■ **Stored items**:
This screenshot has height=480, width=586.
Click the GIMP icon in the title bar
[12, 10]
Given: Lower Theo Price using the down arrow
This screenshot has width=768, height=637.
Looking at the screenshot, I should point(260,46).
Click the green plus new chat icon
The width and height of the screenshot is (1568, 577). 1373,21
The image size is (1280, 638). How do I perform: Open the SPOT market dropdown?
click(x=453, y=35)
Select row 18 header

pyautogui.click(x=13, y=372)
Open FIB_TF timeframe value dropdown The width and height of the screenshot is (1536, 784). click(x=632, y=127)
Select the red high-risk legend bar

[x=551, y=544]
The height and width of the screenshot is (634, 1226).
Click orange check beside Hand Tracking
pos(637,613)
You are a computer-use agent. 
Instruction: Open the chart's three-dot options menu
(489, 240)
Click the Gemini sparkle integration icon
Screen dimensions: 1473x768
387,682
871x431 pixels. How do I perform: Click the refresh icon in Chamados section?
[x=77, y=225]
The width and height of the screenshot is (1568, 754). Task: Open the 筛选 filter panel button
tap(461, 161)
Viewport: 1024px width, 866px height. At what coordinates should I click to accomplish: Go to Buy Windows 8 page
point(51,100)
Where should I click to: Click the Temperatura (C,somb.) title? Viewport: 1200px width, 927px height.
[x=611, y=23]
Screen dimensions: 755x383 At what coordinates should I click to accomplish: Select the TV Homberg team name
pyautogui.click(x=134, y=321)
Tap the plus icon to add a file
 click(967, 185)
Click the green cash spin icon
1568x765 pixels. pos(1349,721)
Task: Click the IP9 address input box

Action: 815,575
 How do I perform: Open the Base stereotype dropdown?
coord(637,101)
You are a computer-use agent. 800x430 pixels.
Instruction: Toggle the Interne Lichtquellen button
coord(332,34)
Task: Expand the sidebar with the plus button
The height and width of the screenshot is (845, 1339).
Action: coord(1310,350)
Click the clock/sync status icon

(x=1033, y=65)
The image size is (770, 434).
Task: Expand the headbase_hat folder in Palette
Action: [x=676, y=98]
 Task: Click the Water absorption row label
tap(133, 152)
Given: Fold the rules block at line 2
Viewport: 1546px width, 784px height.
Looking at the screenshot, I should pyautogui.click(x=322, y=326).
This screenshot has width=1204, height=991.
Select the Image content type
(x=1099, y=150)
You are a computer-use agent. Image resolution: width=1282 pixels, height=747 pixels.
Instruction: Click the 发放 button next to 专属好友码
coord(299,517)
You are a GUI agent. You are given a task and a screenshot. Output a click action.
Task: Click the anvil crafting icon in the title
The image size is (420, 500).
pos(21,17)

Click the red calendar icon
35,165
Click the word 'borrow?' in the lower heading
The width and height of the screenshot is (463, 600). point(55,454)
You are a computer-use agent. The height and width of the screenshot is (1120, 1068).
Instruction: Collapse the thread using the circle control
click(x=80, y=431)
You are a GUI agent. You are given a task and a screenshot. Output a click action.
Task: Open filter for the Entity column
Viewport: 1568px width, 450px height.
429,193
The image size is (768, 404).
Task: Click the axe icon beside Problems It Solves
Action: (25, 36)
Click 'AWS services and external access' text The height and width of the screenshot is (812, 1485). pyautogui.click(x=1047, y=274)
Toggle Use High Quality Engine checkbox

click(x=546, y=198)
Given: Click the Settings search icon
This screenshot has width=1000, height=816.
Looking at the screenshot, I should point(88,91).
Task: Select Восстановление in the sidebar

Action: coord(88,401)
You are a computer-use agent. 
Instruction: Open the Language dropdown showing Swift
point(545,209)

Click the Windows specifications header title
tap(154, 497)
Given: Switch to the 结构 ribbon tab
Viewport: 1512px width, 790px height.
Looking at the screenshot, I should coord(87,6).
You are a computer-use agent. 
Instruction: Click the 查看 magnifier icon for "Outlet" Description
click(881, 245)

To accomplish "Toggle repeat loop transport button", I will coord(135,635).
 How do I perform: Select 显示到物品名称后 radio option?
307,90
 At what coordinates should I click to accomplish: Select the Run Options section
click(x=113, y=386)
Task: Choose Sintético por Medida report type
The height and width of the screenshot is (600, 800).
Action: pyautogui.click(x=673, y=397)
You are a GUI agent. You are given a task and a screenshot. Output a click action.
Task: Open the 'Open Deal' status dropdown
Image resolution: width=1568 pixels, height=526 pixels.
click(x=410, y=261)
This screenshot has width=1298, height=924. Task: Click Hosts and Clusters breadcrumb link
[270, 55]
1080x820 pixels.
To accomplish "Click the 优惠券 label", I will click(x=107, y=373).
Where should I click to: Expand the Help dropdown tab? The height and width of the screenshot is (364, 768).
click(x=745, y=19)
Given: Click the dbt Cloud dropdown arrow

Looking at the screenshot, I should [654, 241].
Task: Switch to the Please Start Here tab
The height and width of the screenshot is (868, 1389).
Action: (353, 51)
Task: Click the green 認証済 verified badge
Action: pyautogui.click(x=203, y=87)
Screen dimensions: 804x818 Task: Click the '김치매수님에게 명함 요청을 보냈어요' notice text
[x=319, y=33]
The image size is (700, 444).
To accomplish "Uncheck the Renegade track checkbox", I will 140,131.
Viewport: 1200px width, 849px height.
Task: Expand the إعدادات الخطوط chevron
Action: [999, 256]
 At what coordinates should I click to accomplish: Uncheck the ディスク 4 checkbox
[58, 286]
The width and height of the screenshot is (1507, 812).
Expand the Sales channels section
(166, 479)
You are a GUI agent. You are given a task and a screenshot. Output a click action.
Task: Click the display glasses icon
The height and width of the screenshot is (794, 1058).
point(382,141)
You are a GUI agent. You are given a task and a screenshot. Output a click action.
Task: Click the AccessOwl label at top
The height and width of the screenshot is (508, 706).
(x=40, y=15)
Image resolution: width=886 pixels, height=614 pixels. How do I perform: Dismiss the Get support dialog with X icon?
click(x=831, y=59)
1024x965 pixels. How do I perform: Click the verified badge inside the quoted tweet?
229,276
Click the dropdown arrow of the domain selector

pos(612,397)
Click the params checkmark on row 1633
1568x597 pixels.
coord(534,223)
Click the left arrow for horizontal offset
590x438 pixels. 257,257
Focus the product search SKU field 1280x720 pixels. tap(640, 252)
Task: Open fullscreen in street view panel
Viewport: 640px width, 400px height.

■ **Exercise**: Copy each line of the records above that carries the word "search".

■ **Response for this exercise**:
Given: Click the Settings search icon
Focus the product search SKU field 1280x720 pixels. tap(640, 252)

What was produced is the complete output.